» GOAL OF THE EXERCISE: Range to output from the entries below: the line containing "潘集区应急管理局2026年1-2季度捐赠款物情况说明 (139, 772)" through the line containing "潘集区自然灾害救灾资金执行情况报告 (139, 1168)". Set it down exactly, ends included, nothing else.

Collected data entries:
%%

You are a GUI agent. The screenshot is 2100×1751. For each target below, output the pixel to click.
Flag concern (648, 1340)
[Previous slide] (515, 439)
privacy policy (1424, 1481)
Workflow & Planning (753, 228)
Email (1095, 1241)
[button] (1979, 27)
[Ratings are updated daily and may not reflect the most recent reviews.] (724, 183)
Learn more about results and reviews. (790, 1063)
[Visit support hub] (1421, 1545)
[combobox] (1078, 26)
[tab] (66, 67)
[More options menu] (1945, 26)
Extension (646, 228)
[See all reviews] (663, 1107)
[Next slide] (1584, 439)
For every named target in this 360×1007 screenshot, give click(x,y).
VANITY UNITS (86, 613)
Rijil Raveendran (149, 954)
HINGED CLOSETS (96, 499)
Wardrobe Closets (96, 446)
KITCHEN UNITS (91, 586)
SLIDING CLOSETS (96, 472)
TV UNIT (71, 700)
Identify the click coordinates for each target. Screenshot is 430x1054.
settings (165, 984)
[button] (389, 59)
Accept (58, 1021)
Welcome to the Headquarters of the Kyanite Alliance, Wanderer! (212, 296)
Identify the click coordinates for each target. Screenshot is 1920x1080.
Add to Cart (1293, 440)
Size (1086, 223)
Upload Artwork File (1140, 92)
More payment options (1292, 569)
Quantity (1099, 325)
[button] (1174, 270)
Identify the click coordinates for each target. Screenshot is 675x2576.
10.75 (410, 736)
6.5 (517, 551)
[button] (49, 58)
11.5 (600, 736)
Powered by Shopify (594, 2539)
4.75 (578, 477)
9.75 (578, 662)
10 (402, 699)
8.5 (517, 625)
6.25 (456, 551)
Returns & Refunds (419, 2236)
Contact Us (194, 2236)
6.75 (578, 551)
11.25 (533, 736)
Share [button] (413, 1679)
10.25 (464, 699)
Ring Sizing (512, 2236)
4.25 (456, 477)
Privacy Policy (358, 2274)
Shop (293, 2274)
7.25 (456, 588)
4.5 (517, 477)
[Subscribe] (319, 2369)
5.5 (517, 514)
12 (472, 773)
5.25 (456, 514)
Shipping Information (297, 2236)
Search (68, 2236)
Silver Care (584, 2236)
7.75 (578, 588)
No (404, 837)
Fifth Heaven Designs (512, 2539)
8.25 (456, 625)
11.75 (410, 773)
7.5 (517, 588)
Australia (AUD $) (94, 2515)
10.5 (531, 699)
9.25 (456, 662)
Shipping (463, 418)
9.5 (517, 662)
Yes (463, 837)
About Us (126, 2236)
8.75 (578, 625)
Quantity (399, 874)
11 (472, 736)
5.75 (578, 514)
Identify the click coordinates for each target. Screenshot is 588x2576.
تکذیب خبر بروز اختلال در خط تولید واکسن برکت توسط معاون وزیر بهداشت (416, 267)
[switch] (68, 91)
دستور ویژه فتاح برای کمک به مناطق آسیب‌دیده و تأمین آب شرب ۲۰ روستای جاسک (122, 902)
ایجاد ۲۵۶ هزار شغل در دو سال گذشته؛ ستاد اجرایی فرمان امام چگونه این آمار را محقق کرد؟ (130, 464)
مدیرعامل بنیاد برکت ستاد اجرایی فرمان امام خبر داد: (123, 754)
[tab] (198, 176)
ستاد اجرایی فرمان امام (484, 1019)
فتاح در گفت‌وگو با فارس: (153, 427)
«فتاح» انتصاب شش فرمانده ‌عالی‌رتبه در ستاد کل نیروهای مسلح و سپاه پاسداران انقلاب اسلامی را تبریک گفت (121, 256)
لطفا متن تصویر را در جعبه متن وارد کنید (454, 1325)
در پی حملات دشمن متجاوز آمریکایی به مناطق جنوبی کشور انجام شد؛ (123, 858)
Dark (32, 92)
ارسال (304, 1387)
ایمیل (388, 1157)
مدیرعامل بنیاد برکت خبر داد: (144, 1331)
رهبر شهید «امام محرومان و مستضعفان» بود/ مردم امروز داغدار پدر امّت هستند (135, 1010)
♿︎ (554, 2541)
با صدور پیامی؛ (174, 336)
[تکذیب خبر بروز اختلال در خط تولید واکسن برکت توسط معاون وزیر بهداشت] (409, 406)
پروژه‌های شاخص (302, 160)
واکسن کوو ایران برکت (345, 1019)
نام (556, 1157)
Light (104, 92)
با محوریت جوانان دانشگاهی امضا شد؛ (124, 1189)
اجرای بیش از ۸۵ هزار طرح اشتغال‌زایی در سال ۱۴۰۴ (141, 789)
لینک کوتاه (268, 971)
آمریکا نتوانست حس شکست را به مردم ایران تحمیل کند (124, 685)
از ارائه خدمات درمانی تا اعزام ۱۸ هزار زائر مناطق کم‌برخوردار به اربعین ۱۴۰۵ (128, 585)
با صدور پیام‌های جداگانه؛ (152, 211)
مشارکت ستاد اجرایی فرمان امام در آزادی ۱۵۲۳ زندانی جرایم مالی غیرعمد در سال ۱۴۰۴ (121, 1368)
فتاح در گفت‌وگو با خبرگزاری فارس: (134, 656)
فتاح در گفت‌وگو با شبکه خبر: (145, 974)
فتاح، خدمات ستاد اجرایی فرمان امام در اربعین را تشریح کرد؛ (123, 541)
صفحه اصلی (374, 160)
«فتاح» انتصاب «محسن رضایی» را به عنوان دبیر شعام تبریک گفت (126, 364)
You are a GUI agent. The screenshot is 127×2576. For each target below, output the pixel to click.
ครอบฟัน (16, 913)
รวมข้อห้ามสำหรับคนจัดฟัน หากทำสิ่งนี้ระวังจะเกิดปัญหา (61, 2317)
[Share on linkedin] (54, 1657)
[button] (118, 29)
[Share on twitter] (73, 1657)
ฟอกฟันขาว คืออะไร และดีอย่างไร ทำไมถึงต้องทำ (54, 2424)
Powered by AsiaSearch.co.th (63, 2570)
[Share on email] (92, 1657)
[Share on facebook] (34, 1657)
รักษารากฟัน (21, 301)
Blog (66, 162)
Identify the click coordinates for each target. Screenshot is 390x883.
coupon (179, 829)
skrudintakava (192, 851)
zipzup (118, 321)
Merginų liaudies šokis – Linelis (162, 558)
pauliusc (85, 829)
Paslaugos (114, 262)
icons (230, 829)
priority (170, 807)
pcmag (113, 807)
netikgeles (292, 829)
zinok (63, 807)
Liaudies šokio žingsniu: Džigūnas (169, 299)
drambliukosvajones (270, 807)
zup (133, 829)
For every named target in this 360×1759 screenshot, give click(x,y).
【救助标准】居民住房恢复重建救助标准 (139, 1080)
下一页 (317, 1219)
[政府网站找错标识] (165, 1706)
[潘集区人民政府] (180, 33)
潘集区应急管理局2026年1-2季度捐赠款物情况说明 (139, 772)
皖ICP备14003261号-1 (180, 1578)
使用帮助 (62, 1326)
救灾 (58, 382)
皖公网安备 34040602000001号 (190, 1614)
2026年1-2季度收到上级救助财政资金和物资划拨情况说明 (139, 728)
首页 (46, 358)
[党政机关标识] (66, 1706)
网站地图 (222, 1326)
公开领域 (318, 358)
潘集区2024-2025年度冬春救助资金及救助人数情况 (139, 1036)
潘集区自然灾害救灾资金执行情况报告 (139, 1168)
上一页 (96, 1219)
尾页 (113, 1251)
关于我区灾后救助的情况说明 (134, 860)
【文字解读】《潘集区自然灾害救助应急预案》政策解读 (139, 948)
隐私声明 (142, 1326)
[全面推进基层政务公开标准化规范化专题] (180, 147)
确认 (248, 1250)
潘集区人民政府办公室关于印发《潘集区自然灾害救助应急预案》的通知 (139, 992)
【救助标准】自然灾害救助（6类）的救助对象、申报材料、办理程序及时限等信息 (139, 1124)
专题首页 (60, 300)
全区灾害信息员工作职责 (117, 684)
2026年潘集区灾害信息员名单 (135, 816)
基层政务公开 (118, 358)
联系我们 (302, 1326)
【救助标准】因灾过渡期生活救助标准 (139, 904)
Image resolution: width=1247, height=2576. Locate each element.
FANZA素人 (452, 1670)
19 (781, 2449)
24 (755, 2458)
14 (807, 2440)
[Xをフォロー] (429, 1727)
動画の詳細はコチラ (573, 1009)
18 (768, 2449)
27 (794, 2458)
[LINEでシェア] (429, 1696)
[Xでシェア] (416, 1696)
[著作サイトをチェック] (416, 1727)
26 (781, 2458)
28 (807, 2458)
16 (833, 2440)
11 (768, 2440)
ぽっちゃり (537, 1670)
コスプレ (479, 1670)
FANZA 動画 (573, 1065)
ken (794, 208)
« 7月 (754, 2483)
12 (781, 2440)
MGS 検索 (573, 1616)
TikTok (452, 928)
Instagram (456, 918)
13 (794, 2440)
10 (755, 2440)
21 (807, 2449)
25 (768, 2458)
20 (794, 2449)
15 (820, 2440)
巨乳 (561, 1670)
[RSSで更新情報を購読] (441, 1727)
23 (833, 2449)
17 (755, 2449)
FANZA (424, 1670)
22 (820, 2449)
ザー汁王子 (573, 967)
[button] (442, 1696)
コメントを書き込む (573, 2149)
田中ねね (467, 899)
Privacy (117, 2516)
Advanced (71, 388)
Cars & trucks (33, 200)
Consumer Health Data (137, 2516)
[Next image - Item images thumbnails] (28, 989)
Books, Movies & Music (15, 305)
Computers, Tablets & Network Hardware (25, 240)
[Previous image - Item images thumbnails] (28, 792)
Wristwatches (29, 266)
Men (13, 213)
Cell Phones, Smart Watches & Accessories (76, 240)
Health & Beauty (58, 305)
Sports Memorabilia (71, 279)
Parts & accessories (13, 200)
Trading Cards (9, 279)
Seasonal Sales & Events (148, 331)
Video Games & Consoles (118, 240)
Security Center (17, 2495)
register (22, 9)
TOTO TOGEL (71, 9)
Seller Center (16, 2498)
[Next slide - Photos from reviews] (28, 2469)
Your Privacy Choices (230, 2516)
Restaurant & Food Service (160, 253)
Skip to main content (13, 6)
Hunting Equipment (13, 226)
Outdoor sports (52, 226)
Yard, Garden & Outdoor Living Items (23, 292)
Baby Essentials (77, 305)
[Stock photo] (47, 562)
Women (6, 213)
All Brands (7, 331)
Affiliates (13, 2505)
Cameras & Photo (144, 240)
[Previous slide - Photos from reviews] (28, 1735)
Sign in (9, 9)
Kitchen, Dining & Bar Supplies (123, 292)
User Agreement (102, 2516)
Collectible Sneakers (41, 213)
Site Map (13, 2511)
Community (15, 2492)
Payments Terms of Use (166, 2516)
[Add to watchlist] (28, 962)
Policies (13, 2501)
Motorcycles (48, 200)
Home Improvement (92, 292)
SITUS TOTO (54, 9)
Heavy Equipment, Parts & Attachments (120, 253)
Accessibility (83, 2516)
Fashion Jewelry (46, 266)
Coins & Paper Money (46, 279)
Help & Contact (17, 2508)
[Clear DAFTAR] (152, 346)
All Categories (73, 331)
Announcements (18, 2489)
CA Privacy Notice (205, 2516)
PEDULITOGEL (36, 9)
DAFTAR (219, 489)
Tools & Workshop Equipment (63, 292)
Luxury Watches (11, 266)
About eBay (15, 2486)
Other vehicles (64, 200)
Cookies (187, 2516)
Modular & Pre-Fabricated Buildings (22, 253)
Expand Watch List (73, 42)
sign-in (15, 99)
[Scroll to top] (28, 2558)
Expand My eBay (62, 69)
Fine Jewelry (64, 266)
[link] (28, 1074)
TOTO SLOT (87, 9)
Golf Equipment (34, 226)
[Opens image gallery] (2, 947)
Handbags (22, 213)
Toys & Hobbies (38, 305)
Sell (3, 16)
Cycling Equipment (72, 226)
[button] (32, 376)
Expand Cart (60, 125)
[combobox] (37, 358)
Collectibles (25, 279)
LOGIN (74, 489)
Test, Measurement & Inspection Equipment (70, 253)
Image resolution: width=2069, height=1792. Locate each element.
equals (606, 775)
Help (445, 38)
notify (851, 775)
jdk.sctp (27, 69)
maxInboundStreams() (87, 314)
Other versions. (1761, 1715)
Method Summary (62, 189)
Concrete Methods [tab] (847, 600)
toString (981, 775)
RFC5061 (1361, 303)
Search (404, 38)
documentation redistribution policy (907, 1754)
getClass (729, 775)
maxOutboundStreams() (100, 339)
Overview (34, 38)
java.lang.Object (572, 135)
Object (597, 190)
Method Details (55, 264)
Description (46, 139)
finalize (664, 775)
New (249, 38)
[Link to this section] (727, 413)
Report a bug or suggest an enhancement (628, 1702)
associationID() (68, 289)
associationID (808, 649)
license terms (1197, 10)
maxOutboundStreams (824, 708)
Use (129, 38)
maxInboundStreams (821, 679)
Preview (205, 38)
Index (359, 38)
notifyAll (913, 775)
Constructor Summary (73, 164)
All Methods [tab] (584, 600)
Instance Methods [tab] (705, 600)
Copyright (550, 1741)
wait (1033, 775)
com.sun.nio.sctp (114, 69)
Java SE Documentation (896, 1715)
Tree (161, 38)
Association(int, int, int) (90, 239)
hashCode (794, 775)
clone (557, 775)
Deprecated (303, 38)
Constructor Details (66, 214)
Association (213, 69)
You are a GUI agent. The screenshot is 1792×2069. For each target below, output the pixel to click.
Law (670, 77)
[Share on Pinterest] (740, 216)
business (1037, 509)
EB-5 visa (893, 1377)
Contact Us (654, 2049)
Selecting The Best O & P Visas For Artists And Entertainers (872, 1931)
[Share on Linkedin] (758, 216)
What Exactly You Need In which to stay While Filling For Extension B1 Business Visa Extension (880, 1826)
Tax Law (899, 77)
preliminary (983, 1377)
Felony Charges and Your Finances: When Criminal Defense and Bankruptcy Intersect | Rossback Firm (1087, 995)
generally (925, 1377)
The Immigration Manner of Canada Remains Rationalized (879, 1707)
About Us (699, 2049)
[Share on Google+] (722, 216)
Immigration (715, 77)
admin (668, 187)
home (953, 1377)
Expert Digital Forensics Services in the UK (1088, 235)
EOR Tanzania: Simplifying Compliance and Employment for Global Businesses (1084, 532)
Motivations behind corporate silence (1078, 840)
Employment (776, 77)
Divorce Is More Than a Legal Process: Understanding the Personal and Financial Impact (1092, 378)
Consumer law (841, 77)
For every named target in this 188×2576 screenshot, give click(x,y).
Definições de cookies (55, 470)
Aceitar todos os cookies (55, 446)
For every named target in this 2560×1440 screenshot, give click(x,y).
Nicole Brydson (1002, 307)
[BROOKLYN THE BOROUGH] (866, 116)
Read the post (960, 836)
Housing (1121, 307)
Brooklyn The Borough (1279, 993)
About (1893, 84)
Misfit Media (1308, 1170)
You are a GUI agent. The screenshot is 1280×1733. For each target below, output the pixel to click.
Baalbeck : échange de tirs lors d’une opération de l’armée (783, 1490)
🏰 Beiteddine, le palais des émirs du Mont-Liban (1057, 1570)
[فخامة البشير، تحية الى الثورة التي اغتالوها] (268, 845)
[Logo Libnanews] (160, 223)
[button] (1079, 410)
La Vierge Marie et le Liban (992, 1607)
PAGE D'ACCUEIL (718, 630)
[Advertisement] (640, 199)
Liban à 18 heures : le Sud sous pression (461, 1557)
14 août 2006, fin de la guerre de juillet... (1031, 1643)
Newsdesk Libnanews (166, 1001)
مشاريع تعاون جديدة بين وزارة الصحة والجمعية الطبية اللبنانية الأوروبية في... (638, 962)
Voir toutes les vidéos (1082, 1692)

%%

» ANSWER:
潘集区应急管理局2026年1-2季度捐赠款物情况说明 (139, 772)
皖ICP备14003261号-1 (180, 1578)
使用帮助 (62, 1326)
救灾 (58, 382)
皖公网安备 34040602000001号 (190, 1614)
2026年1-2季度收到上级救助财政资金和物资划拨情况说明 (139, 728)
首页 (46, 358)
[党政机关标识] (66, 1706)
网站地图 (222, 1326)
公开领域 (318, 358)
潘集区2024-2025年度冬春救助资金及救助人数情况 (139, 1036)
潘集区自然灾害救灾资金执行情况报告 (139, 1168)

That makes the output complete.